If we assume that we have 4 GiB of addressable memory space, each page holds 2^12 bytes, and there are 2^2 bytes for each page table entry, then approximately only 1/1000 of our RAM is used for the page table.
The %cr3 register tells the hardware where the page table is in memory. This is a privileged register, because otherwise a malicious program could load its own page table into the register and access anywhere in memory. It is also not possible to change the page table directly, because every pointer to memory must go through paging first. A page table does not have a page that contains itself in memory.
mmap is a system call that requests the OS to mess with your own page table in a very controlled way. It will allow a user to clone a page table for example. A user cannot arbitrarily alter a page table.
If each page table is 4 MiB, and each process has their own page table, then these can start to take up a more significant amount of memory. To alleviate this problem, page tables can be represented in a more sparse style. Frequently, there are many 0's all over the page table. Instead, we can use a two level page table, where each memory address is broken up into a page number, a first offset, and a second offset.

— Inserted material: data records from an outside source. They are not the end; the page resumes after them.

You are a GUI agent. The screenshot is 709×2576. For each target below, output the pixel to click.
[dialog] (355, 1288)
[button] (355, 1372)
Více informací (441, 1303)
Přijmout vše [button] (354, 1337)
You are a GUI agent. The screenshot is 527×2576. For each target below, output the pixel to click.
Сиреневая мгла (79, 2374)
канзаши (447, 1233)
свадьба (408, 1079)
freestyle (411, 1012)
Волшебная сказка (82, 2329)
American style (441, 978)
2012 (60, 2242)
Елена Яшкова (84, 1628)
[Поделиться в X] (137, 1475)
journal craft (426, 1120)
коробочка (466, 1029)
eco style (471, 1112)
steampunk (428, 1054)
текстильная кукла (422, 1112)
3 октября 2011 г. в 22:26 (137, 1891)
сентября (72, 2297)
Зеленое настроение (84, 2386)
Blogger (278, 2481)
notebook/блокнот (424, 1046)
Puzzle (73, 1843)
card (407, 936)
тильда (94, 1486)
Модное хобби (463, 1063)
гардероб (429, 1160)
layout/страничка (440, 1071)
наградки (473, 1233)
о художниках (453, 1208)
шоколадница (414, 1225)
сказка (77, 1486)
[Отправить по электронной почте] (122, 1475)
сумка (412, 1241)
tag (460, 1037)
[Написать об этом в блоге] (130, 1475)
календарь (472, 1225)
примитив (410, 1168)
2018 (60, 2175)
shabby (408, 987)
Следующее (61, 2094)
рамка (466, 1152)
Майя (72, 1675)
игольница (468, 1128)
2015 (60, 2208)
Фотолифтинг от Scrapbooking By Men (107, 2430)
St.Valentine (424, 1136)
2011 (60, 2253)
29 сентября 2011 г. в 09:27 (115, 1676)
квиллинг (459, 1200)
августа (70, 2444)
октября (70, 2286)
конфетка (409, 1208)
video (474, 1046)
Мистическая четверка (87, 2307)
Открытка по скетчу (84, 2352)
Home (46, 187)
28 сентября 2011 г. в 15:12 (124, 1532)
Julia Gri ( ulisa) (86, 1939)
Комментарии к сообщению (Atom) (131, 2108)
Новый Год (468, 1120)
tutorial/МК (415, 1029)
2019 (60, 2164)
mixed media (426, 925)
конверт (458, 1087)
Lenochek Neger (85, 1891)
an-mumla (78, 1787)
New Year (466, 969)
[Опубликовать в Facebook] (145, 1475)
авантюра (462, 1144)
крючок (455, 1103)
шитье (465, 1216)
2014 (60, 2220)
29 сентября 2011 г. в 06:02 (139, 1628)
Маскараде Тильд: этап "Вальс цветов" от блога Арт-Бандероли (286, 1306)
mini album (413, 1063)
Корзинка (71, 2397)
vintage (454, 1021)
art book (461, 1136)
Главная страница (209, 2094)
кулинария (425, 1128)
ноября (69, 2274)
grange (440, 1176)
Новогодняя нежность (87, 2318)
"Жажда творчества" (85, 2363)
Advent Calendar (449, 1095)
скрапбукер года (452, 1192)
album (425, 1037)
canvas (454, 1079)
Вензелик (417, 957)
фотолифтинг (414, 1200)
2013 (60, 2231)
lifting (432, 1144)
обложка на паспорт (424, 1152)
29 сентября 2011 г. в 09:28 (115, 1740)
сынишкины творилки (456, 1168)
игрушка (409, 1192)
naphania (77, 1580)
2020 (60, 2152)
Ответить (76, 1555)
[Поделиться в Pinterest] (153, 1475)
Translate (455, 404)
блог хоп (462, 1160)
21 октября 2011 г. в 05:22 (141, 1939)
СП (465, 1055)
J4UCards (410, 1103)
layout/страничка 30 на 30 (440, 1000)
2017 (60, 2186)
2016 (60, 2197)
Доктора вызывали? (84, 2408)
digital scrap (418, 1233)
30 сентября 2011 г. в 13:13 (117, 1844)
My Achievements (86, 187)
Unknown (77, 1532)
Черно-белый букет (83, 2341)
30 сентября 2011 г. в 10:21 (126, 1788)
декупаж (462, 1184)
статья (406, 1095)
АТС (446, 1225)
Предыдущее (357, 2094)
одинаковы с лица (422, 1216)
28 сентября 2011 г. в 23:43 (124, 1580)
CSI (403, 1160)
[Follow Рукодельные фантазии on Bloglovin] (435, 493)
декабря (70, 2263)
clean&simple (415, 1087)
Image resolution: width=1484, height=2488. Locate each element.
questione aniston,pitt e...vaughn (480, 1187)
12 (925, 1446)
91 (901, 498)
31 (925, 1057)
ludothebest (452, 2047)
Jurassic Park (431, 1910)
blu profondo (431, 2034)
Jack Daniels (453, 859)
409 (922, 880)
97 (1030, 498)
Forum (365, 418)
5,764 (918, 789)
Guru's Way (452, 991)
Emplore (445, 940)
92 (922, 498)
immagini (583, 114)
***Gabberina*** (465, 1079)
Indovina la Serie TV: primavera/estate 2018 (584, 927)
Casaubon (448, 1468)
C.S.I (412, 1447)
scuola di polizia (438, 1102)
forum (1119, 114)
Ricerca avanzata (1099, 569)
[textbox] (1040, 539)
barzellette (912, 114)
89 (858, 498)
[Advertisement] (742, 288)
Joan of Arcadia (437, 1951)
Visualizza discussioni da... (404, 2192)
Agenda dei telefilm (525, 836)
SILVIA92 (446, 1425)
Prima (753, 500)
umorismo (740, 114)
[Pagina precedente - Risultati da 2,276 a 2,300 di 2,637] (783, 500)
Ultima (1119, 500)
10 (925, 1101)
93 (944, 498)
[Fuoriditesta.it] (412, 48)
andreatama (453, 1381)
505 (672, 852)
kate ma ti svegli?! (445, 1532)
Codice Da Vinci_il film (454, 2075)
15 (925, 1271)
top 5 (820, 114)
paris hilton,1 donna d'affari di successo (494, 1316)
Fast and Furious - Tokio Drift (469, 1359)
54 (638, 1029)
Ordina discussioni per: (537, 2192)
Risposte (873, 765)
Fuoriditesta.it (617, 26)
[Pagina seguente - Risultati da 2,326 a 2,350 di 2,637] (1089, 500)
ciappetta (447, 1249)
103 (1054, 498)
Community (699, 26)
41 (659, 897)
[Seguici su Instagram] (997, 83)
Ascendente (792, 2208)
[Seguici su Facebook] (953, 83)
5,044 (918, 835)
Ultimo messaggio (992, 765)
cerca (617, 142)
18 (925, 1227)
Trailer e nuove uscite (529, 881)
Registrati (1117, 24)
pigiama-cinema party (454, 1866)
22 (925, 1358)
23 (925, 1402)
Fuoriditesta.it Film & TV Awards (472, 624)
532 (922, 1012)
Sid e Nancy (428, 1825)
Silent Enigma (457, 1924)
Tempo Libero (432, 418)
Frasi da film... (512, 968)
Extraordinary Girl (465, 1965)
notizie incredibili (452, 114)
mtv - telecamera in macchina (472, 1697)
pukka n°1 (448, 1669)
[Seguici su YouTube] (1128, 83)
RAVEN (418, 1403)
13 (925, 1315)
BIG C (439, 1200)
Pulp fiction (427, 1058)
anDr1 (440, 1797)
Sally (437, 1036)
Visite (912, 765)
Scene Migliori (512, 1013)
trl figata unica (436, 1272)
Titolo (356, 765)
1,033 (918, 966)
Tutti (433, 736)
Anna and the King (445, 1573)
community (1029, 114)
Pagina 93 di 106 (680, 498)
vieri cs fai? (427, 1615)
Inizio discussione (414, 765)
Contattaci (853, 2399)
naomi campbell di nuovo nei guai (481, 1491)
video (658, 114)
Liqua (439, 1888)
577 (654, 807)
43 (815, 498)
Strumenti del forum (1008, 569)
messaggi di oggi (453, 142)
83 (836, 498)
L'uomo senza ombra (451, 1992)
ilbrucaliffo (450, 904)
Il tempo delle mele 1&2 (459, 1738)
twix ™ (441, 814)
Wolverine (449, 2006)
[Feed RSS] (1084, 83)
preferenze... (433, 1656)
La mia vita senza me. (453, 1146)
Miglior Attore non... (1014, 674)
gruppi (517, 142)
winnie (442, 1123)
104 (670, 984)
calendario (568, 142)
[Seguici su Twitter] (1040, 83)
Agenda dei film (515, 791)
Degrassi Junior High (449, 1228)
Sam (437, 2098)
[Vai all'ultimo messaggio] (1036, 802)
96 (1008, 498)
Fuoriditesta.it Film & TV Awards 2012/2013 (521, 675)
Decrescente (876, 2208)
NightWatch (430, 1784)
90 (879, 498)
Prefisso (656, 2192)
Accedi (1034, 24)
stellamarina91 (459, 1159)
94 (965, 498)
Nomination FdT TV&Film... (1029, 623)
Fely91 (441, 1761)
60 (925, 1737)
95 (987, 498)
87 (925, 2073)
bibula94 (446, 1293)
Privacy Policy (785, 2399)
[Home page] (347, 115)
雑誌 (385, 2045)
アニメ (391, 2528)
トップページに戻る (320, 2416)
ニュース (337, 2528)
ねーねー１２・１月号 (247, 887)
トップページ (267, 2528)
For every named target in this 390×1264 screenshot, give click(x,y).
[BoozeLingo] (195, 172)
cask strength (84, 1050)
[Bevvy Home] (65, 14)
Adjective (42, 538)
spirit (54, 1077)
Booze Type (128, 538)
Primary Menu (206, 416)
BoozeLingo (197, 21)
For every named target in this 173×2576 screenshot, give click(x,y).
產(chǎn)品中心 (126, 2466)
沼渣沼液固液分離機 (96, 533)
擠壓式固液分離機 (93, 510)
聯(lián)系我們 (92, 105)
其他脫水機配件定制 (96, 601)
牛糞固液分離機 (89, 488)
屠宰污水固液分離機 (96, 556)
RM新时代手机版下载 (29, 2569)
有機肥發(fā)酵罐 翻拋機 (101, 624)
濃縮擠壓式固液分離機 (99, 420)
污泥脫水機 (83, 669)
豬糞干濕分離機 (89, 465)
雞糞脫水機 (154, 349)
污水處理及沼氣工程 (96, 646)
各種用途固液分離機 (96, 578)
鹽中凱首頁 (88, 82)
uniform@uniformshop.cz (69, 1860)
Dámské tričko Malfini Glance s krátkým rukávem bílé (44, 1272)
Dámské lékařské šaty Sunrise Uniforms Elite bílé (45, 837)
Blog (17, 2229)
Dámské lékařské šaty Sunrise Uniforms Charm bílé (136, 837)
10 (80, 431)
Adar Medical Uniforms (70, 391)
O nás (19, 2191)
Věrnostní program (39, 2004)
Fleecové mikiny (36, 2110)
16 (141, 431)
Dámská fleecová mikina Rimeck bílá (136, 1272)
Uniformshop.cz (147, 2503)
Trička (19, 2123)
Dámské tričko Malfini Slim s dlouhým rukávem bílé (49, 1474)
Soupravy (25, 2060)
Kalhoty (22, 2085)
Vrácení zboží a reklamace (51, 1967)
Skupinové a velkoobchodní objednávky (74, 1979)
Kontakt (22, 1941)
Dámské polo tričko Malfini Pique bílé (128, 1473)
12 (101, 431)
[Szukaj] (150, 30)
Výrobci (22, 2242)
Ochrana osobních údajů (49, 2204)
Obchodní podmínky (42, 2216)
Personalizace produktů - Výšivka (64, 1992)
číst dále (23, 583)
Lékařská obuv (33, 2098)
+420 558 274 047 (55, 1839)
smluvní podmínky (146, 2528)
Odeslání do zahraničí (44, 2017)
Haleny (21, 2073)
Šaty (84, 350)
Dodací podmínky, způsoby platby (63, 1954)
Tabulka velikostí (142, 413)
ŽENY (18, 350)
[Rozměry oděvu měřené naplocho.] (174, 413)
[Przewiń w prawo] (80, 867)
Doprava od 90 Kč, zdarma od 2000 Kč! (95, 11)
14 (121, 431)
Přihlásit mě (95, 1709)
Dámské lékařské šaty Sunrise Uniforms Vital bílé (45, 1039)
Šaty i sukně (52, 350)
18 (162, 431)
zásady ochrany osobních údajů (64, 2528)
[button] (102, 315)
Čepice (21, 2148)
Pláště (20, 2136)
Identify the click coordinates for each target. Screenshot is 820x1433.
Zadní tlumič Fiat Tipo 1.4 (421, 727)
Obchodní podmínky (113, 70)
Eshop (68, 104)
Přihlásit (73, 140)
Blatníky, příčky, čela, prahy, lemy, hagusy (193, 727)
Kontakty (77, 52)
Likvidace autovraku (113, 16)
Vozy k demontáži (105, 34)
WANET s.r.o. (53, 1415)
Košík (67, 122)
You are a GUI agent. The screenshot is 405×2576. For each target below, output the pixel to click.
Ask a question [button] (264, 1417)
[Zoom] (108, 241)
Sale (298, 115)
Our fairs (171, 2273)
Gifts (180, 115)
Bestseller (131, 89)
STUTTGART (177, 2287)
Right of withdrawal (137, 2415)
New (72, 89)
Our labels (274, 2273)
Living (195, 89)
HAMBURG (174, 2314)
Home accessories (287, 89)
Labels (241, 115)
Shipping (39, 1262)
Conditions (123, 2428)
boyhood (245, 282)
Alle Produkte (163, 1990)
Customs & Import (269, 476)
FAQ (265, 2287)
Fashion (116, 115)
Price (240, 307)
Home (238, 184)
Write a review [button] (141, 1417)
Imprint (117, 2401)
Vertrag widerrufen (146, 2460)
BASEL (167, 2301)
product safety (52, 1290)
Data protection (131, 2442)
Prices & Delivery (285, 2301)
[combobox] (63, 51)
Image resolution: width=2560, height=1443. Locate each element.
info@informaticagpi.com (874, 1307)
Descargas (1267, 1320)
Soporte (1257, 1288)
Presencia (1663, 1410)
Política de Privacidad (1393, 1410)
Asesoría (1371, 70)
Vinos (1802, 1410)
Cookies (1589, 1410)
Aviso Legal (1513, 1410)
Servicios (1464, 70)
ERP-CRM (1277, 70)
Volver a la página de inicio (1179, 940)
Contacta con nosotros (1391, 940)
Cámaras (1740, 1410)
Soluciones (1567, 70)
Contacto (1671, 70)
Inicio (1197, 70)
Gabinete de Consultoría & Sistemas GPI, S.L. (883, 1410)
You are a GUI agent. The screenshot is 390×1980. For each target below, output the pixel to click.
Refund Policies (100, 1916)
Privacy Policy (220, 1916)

The following code segment is a software representation of this two level page table.
The technical term for returning OUCH is a page fault. In a page fault, the hardware traps, almost like the INT instruction. Control switches to the kernel, and the kernel can either terminate the program or send the signal SIGSEGV to your program.
In response, it would be good practice for the SEGV handler in the user to print the error and exit in a simple way or perhaps it can allocate more memory.
When using a large amount of pages, the RAM can be used to hold as many pages it can fit. The remaining extra pages should be stored on disk. The RAM acts as a cache for the disk. This works in principal, but it can become very slowing if swapping occurs frequently. This is known as thrashing.